Note that there are other buffers associated with a socket, so skmem_r does not represent the total memory that a socket might have allocated. Those other buffers are not involved in the issues presented in this post.

skmem_rb is the maximum amount of memory that could be allocated by the socket for the receive buffer. This is higher than rcv_ssthresh to account for memory needed for packet processing that is not packet data. Autotuning can increase this value (up to tcp_rmem max) based on how fast the L7 application is able to read data from the socket and the RTT of the session. This is known within the kernel as sk_rcvbuf.

rcv_space is the high water mark of the rate of the local application reading from the receive buffer during any RTT. This is used internally within the kernel to adjust sk_rcvbuf.

Earlier we mentioned a setting called tcp_rmem. net.ipv4.tcp_rmem consists of three values, but in this document we are always referring to the third value (except where noted). It is a global setting that specifies the maximum amount of memory that any TCP receive buffer can allocate, i.e. the maximum permissible value that autotuning can use for sk_rcvbuf.
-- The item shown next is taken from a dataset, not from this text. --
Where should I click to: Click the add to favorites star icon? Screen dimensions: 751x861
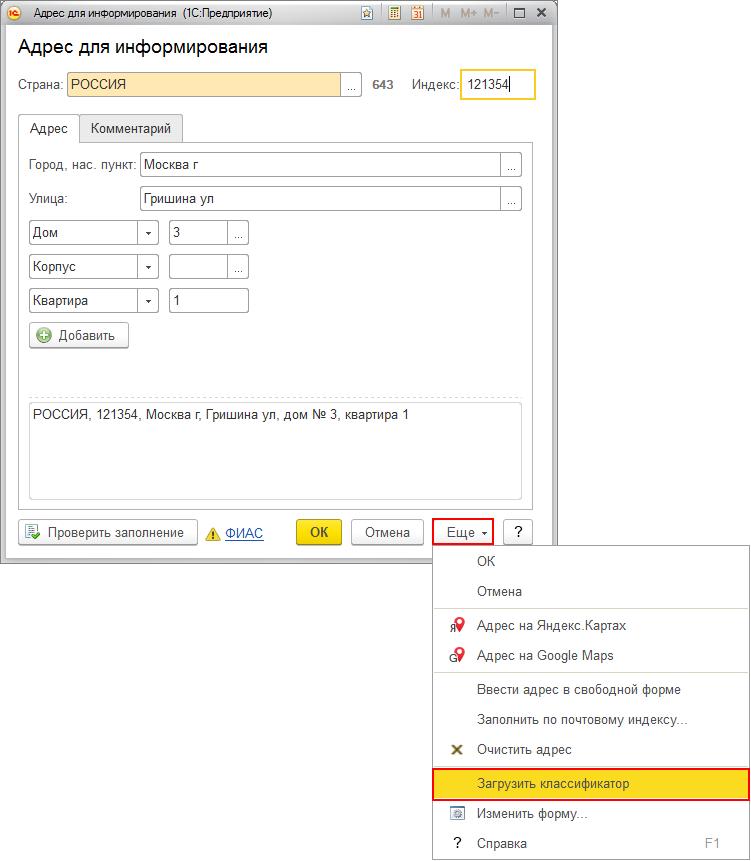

This is essentially just a failsafe for autotuning, and under normal circumstances should play only a minor role in TCP memory management.
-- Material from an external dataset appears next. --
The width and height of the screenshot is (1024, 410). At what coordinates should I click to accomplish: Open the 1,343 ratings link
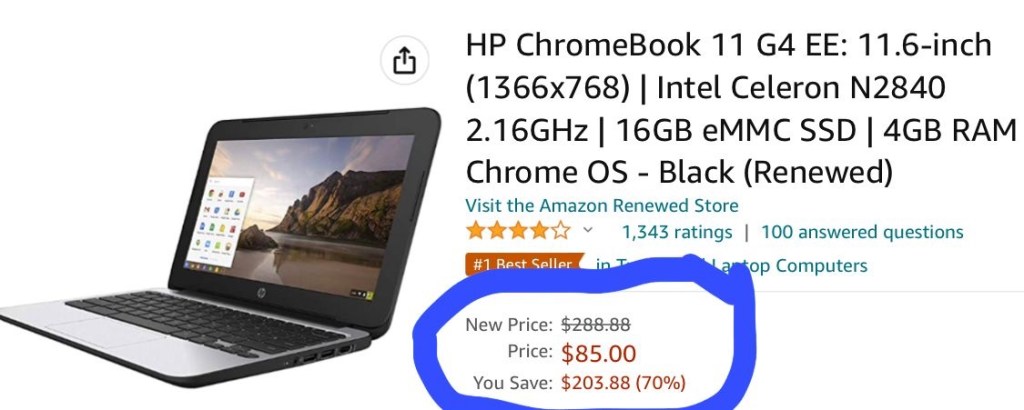677,232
It’s worth mentioning that receive buffer memory is not preallocated. Memory is allocated based on actual packets arriving and sitting in the receive queue. It’s also important to realize that filling up a receive queue is not one of the criteria that autotuning uses to increase sk_rcvbuf. Indeed, preventing this type of excessive buffering (bufferbloat) is one of the benefits of autotuning.

What’s the problem?

The problem is that we must have a large TCP receive window for high BDP sessions. This is directly at odds with the latency spike problem mentioned above.

Something has to give. The laws of physics (speed of light in glass, etc.) dictate that we must use large window sizes. There is no way to get around that. So we are forced to solve the latency spikes differently.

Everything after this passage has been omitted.